The theme, UNITE!, “is timely as we look at the world we live in today where there is so much division,” said the Rev. Trayce Potter, UCC minister of youth and young adult engagement. ‘My hope is that our young people will experience God through worship and service, renew their passion for the church and build meaningful relationships with friends they would have otherwise never met.”
3. Learning from Southern Asia
When it comes to dealing with division, church partners in Southern Asia might have clues for North Americans. There, many Global Ministries partners of the UCC and the Christian Church (Disciples of Christ) live and work in diverse contexts where discrimination and exclusion are on the rise. Announced last year, the 18-month Southern Asia Initiative continues throughout 2020. A January visit by national leaders to the region and a March mission pilgrimage to Indonesia and Thailand are just two coming events. UCC leaders are encouraging congregations and members to learn, pray and get involved.
“Our partners can be great resources,” said Deenabandu Manchala, Global Ministries’ Area Executive for Southern Asia. “The majority of them are working to lift up the marginalized, primarily women and children. The dominant patriarchal culture denies opportunities to women and girls.” Considering shared challenges, he asked, “How can we learn from one another and work together as a global movement of partners for God’s justice?”
4. Remembering – and rethinking – 1620
December will mark 400 years since about 100 English men, women and children – having sailed from the Netherlands on the Mayflower – arrived in what is now Plymouth, Mass. The Pilgrims, as they became known, were among the founders of a stream of American Christianity, Congregationalism, that became part of the UCC in 1957. Resources are available now, and more are coming, to help UCC people study the Pilgrims’ mixed legacy.
“We are inviting the churches of the Congregational Way to take up their historical challenge and to create fresh conversations about an old story, one that is deeply embedded in American lore and, for many Native American communities, thick with painful memories,” said Margaret Bendroth, executive director of the Congregational Library and Archives, which has study guides available online. The UCC hopes to emphasize indigenous and other voices via additional resources and conversations being envisioned now by a national First Encounter team convened by the Rev. Kent Siladi, one of the bridge Conference ministers of the new Southern New England Conference, which includes Massachusetts. For now, the Rev. Velda Love, UCC minister for racial justice, recommends resources found at this page at ucc.org.
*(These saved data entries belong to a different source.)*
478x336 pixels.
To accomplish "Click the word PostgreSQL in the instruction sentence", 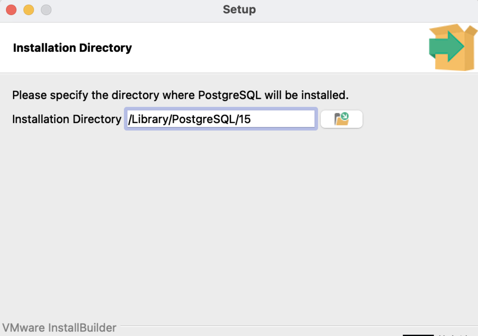I will [230, 95].
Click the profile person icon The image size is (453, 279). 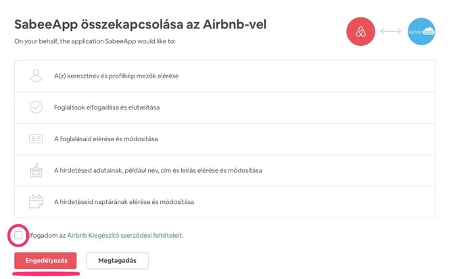(x=36, y=76)
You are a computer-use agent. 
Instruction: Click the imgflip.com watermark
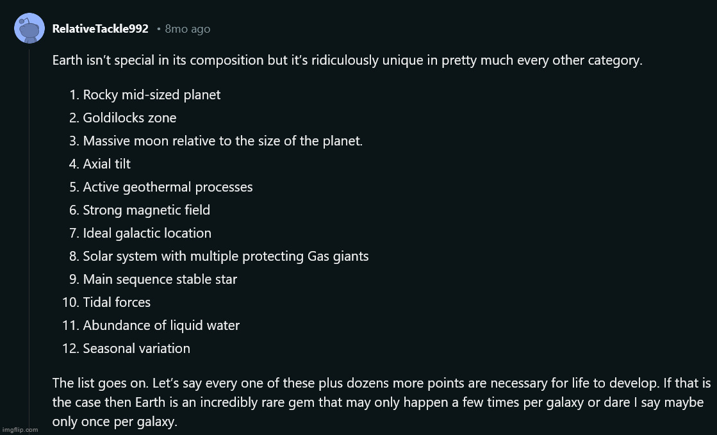(x=20, y=429)
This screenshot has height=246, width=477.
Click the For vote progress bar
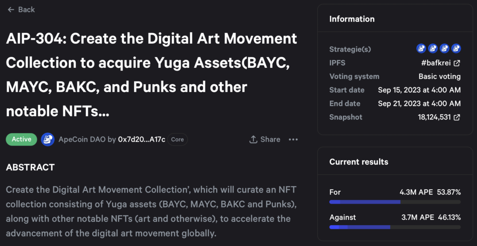395,202
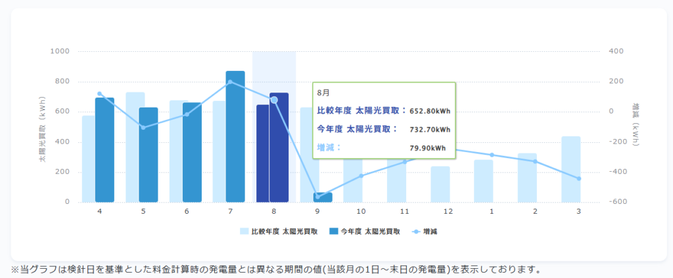Click the current-year bar for month 4
The image size is (673, 278).
coord(104,149)
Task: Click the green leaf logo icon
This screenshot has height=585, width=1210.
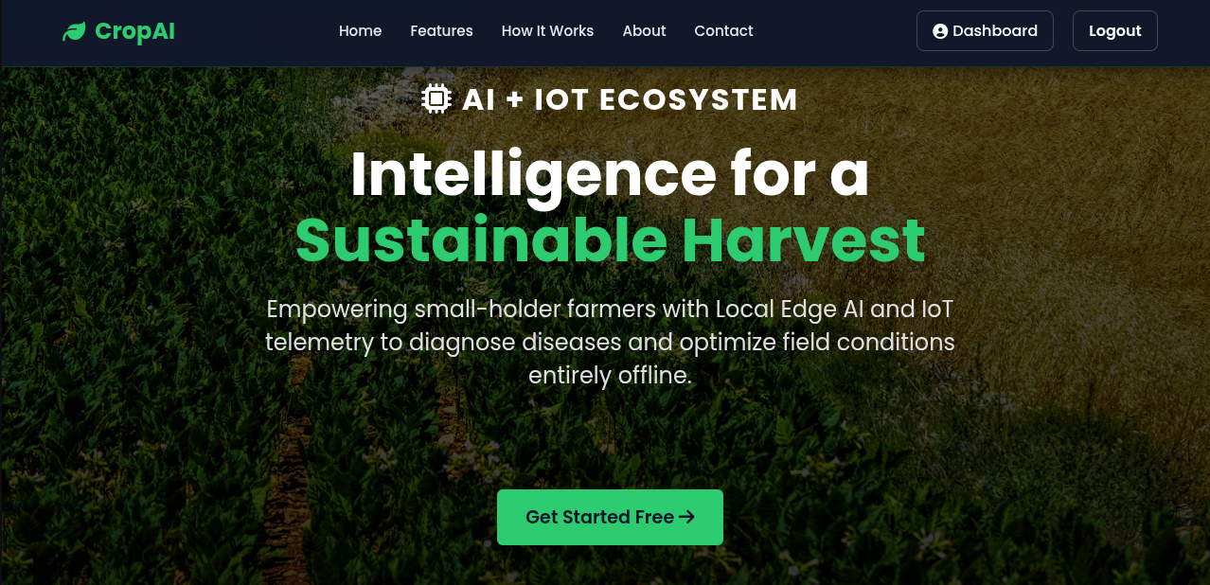Action: pos(74,31)
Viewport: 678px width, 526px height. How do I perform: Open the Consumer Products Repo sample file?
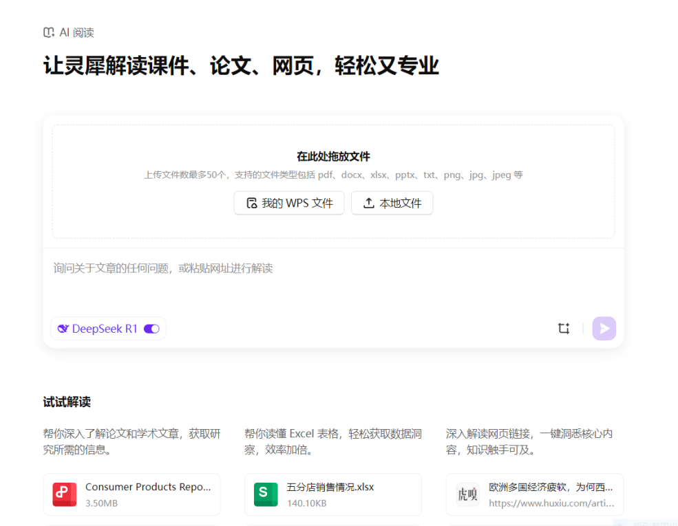tap(147, 487)
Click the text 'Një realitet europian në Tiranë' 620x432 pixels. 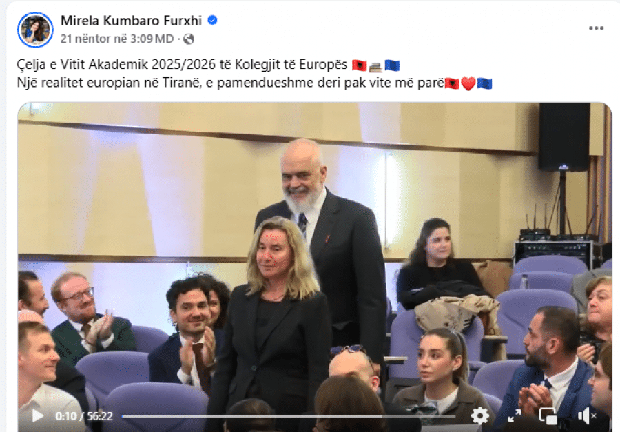[x=106, y=83]
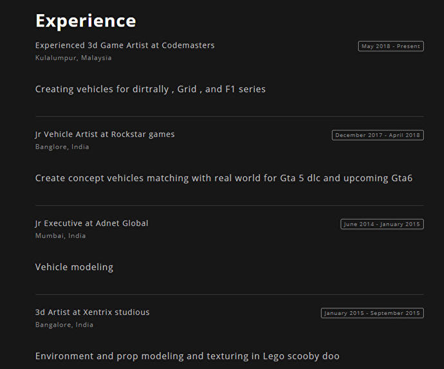The width and height of the screenshot is (444, 369).
Task: Click the dirtrally, Grid, and F1 series description
Action: (150, 89)
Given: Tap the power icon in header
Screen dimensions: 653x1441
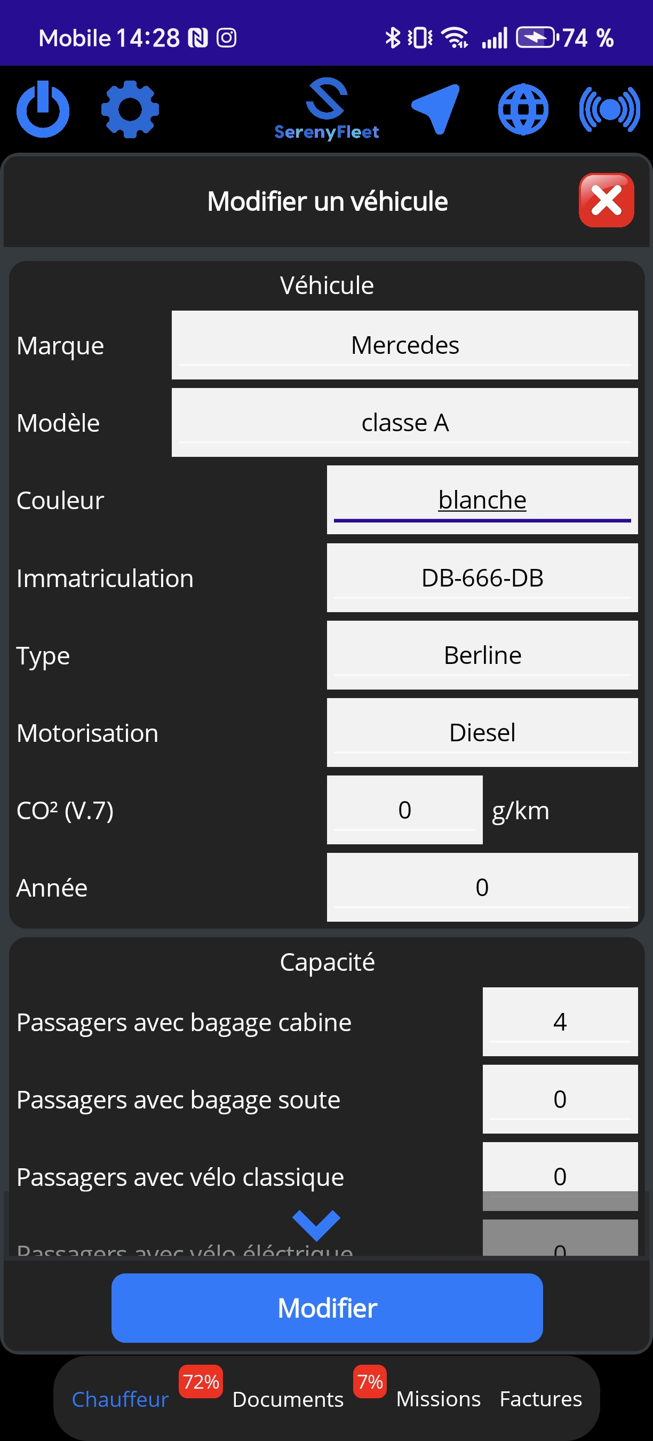Looking at the screenshot, I should (x=43, y=109).
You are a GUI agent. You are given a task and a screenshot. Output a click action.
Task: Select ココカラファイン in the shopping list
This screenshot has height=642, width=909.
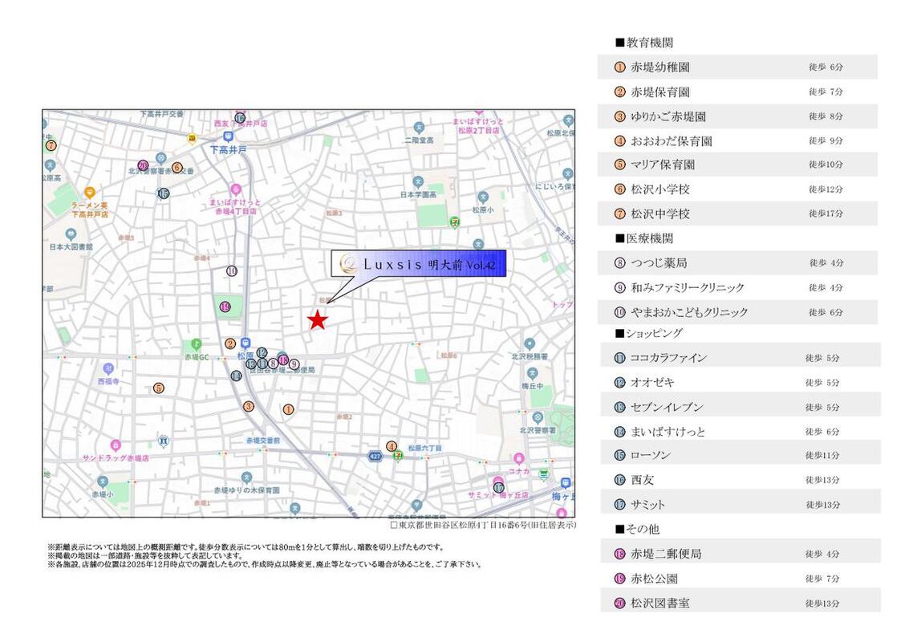click(668, 358)
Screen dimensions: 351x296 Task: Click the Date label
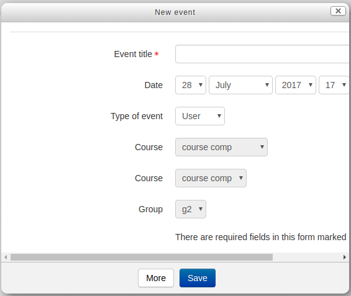[153, 85]
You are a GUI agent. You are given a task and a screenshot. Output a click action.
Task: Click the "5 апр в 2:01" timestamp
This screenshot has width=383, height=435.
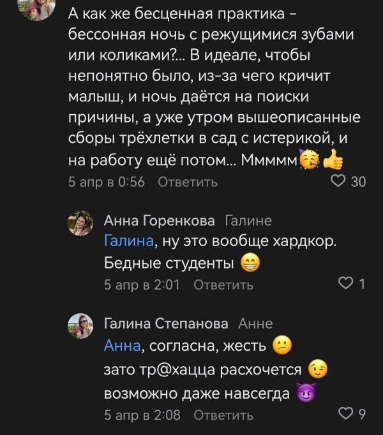tap(142, 285)
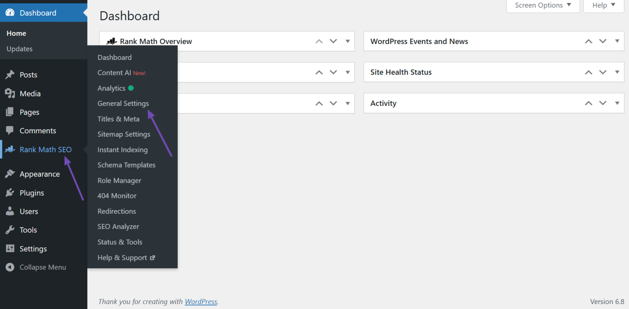Click the Pages icon in sidebar
Viewport: 629px width, 309px height.
coord(10,112)
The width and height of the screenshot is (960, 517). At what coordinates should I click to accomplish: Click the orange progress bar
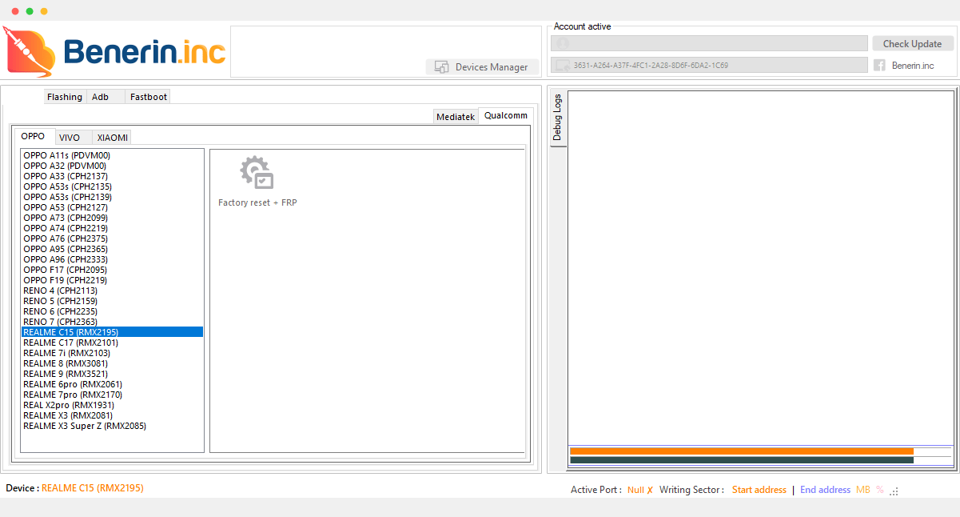(741, 451)
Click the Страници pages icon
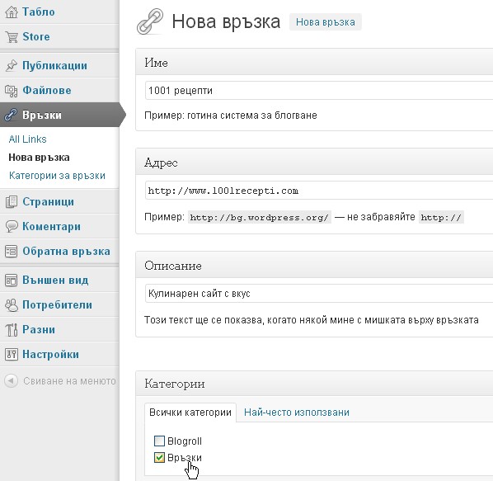The width and height of the screenshot is (493, 481). (x=12, y=201)
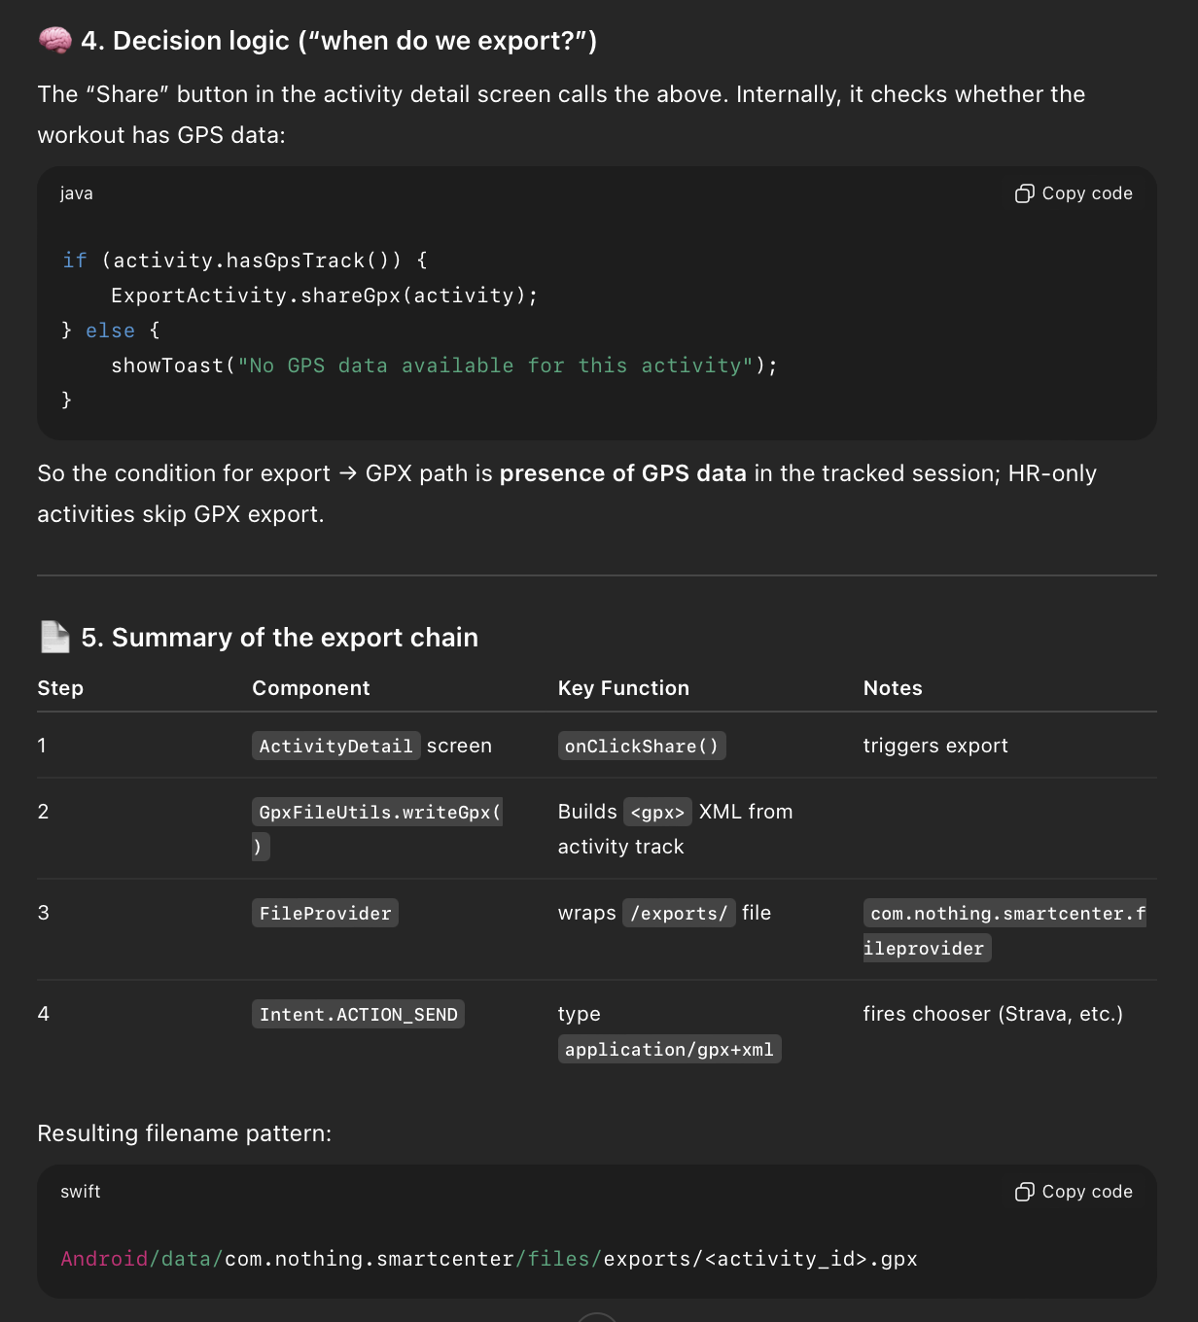This screenshot has width=1198, height=1322.
Task: Click the "Notes" table column header
Action: tap(893, 688)
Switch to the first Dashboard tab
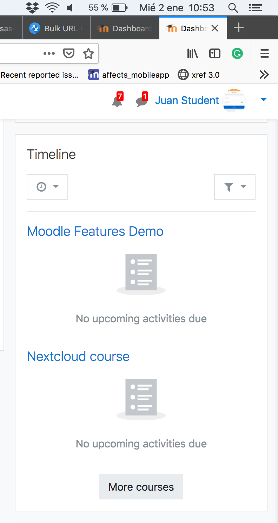This screenshot has height=523, width=278. click(125, 28)
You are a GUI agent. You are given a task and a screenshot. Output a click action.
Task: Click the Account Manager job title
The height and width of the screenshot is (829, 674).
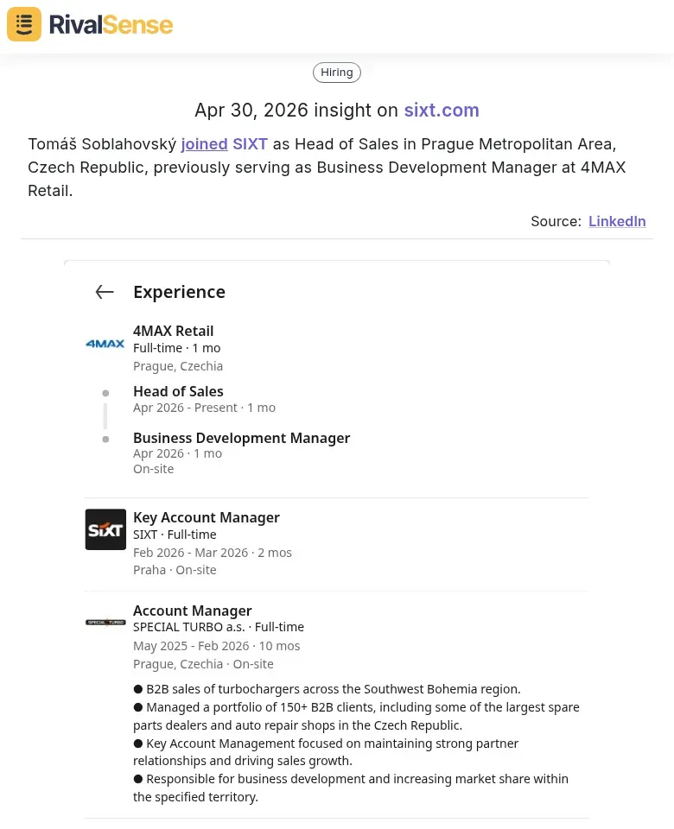(x=192, y=611)
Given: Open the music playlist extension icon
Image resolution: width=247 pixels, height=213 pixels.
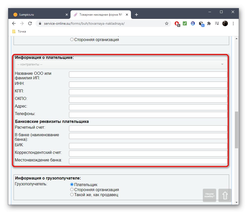Looking at the screenshot, I should [x=217, y=23].
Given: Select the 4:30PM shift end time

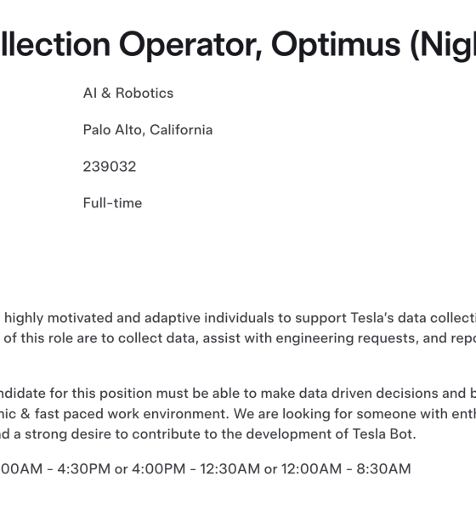Looking at the screenshot, I should (x=84, y=469).
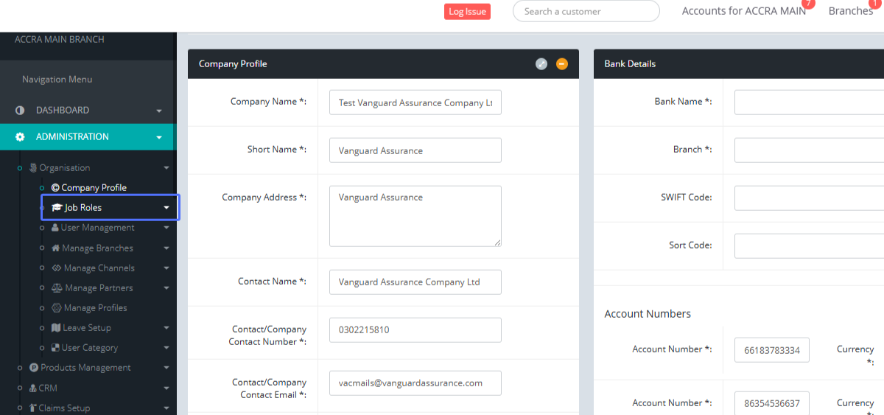The image size is (884, 415).
Task: Collapse Company Profile panel with orange minus icon
Action: 562,64
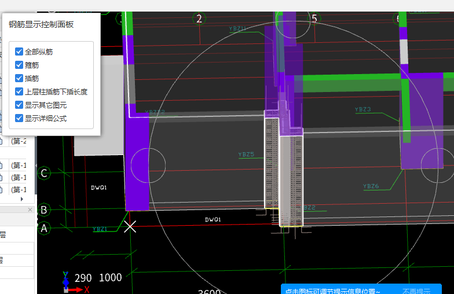Turn off 显示详细公式 checkbox
This screenshot has height=294, width=454.
click(19, 118)
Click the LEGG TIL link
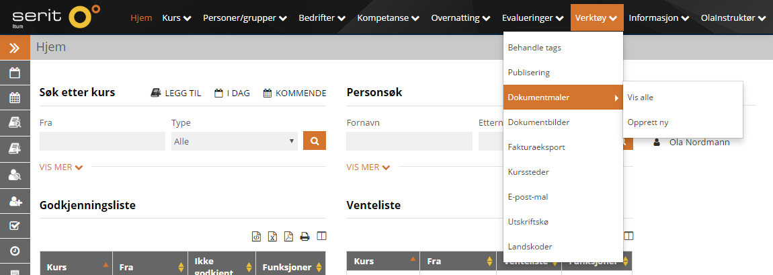Viewport: 773px width, 275px height. point(176,93)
5. Acting on climate crisis
The global climate crisis roared forward into 2020 with destructive fires all over Australia. The UCC Council for Climate Justice is offering “10 ways churches can mobilize” – via a new “Kairos Call to Action” web page launched for 2020 – “to address the twin, intertwined crises of climate and inequality.”
“This resource builds upon the biblical and theological concept of Kairos – a moment in time that is at once full of crisis and possibility,” said the Rev. Brooks Berndt, UCC minister of environmental justice. “Science and the present realities faced by many across the globe tell us that we are in a time of crisis. We have a limited amount of time to act. This resource asks us to discern what it would look like for churches to do their own all-out mobilization over the next 10 years.” One action available is Ecumenical Advocacy Days, an annual national gathering and lobbying effort in Washington, D.C., April 24-27. According to its website, this year’s conference – which always has strong UCC participation – will “lift up the global crisis of environmental injustice, with special attention to the intersection of climate change and economic injustice.”